TEXTABSCHNITT:

Pop-Art in Hippie-Farben
Wohl eine der wildesten Farben für den Porsche Carrera RS 2.7 ist Gelb mit grünen Donauwellen an den Flanken und ebenso grünen Felgen. Diesen Mut zur Farbe bewies nun AUTOart mit seiner wunderschönen Carrera-Interpretation. Er hat uns so sehr fasziniert, dass wir ihn, obgleich längst in Gulfblau präsentiert, den Lesern nicht vorenthalten möchten. Und über den Carrera RS 2.7 gibt es ohnehin immer noch etwas Zusätzliches zu sagen. Da geht uns der Stoff nicht aus.
Die „offizielle“ Farbe des Carrera 2.7 RS ist Grandprixweiß mit orangefarbenen Aufklebern und Felgen. Aber sämtliche Serien- und Sonderfarben waren möglich mit Ausnahme von Metallictönen – dann allerdings oftmals ohne den stylishen Schriftzug und die bunten Felgen. Die seitlichen Schriftzüge „Carrera“, also die Donauwellen, gab es in Rot, Blau, Grün, Weiß und Schwarz. Die Füchse lackierte Porsche allerdings nur in Rot, Blau und Grün.

ZIEL 1:
Beantworte zum Text über den Porsche Carrera RS 2.7 diese Fragen:
(a) Welche Farbe gilt als „offizielle“ Farbe des Carrera 2.7 RS?
(b) In welchen Farben gab es die seitlichen Schriftzüge „Carrera“?
(c) In welchen Farben lackierte Porsche die Füchse?
Der Text und die Zeilen stammen aus unterschiedlichen Quellen.

Gespeicherte Dateneinträge:

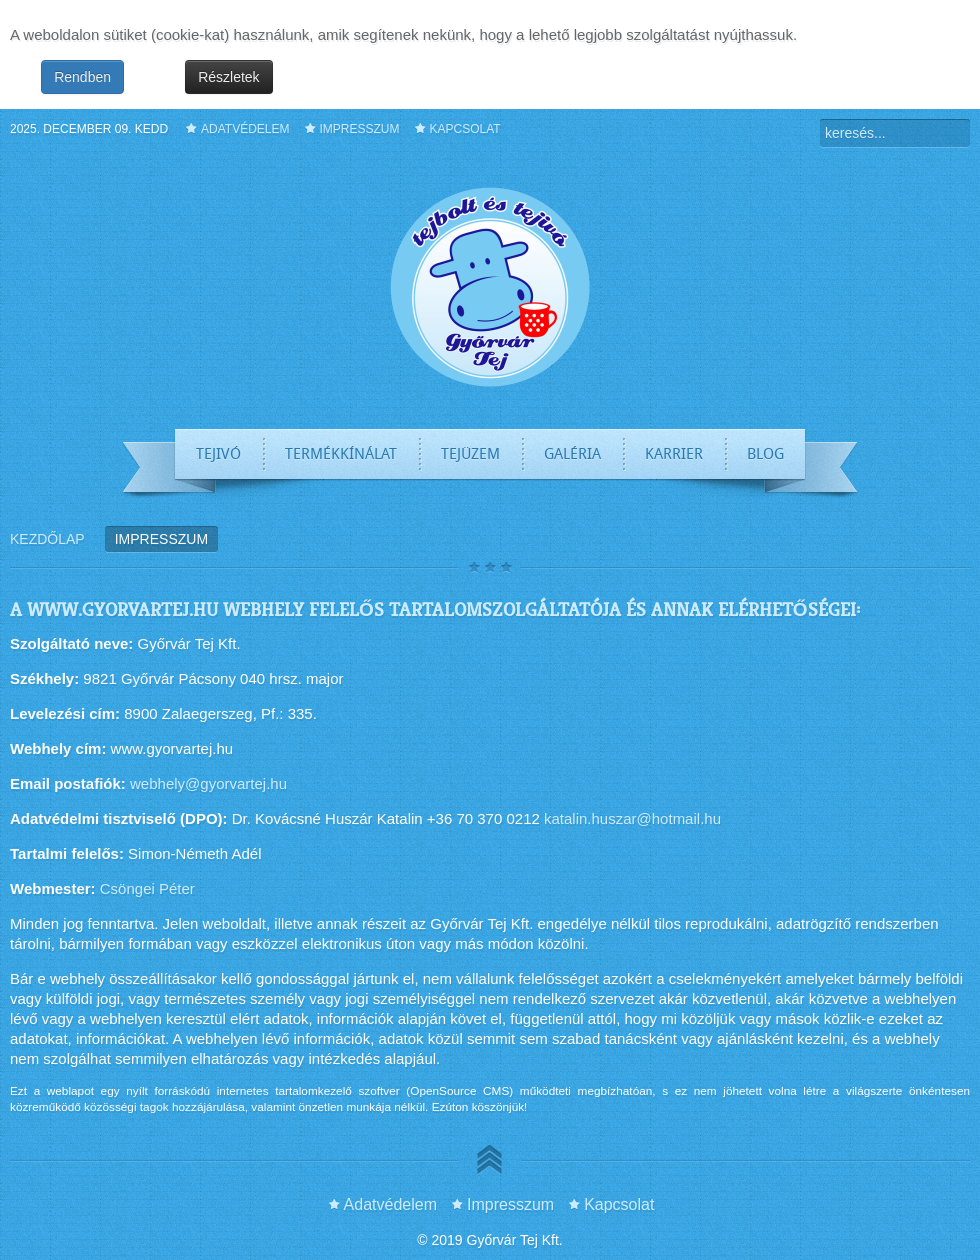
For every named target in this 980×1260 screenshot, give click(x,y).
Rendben (82, 77)
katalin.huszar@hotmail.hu (632, 818)
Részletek (228, 77)
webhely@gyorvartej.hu (208, 783)
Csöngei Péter (147, 888)
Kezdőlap (47, 539)
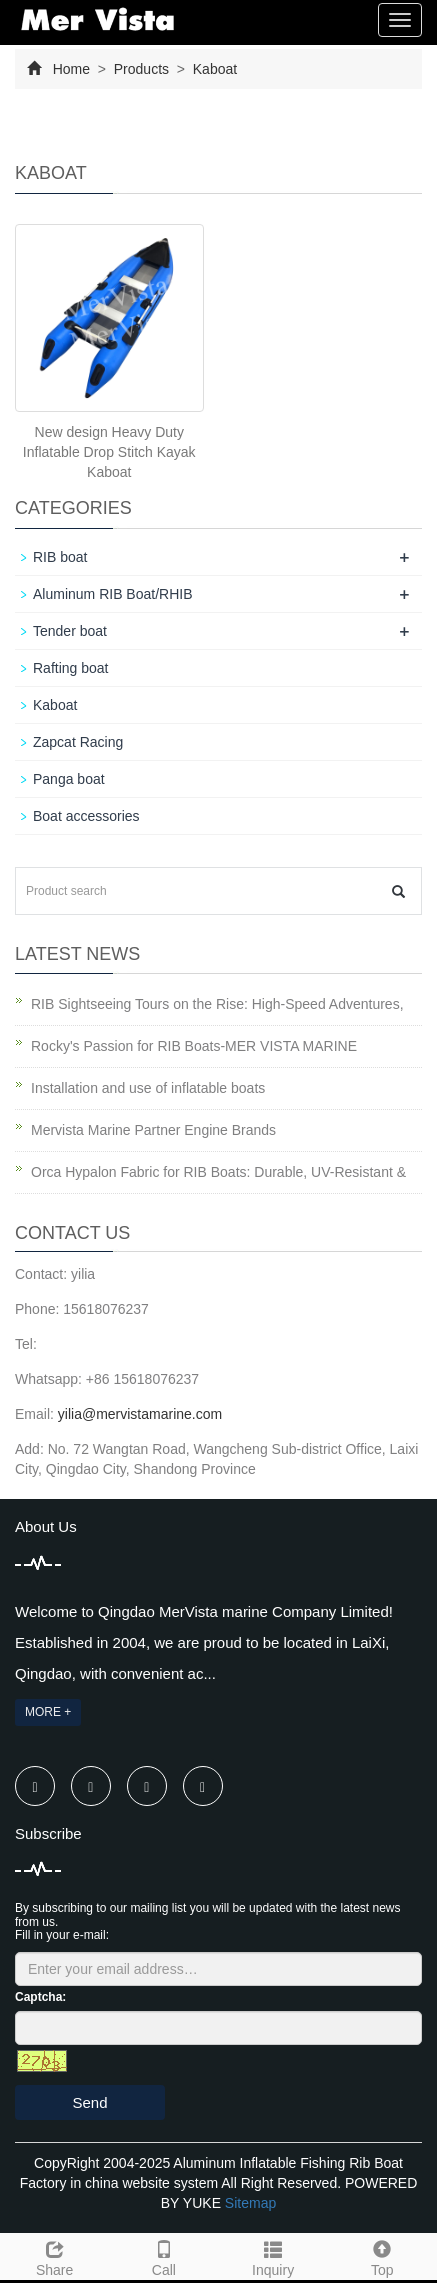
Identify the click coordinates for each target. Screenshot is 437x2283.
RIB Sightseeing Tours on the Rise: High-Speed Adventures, (217, 1004)
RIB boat (60, 557)
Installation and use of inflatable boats (148, 1088)
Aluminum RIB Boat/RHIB (113, 594)
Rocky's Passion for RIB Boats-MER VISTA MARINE (194, 1046)
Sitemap (250, 2203)
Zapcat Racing (78, 742)
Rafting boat (71, 668)
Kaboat (213, 69)
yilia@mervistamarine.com (140, 1414)
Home (71, 69)
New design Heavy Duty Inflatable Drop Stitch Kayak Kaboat (109, 452)
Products (141, 69)
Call (163, 2256)
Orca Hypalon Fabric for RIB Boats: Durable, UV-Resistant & (218, 1172)
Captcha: (40, 1997)
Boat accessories (86, 816)
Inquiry (273, 2256)
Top (382, 2256)
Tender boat (70, 631)
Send (89, 2102)
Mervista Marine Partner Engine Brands (153, 1130)
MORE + (48, 1712)
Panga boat (69, 779)
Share (54, 2256)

ZIEL 2:
Ändere in den Zeilen den Abschnitt, der mit der Zeile mit „RIB boat (60, 557)“ beginnt und mit der Zeile mit „Products (141, 69)“ endet: Setze überall „Mervista“ statt „Kaboat“ ein und gib nur diese Zeilen aus, sonst unverändert.

LÖSUNG 1:
(a) Grandprixweiß mit orangefarbenen Aufklebern und Felgen.
(b) In Rot, Blau, Grün, Weiß und Schwarz.
(c) Nur in Rot, Blau und Grün.

LÖSUNG 2:
RIB boat (60, 557)
Installation and use of inflatable boats (148, 1088)
Aluminum RIB Boat/RHIB (113, 594)
Rocky's Passion for RIB Boats-MER VISTA MARINE (194, 1046)
Sitemap (250, 2203)
Zapcat Racing (78, 742)
Rafting boat (71, 668)
Mervista (213, 69)
yilia@mervistamarine.com (140, 1414)
Home (71, 69)
New design Heavy Duty Inflatable Drop Stitch Kayak Mervista (109, 452)
Products (141, 69)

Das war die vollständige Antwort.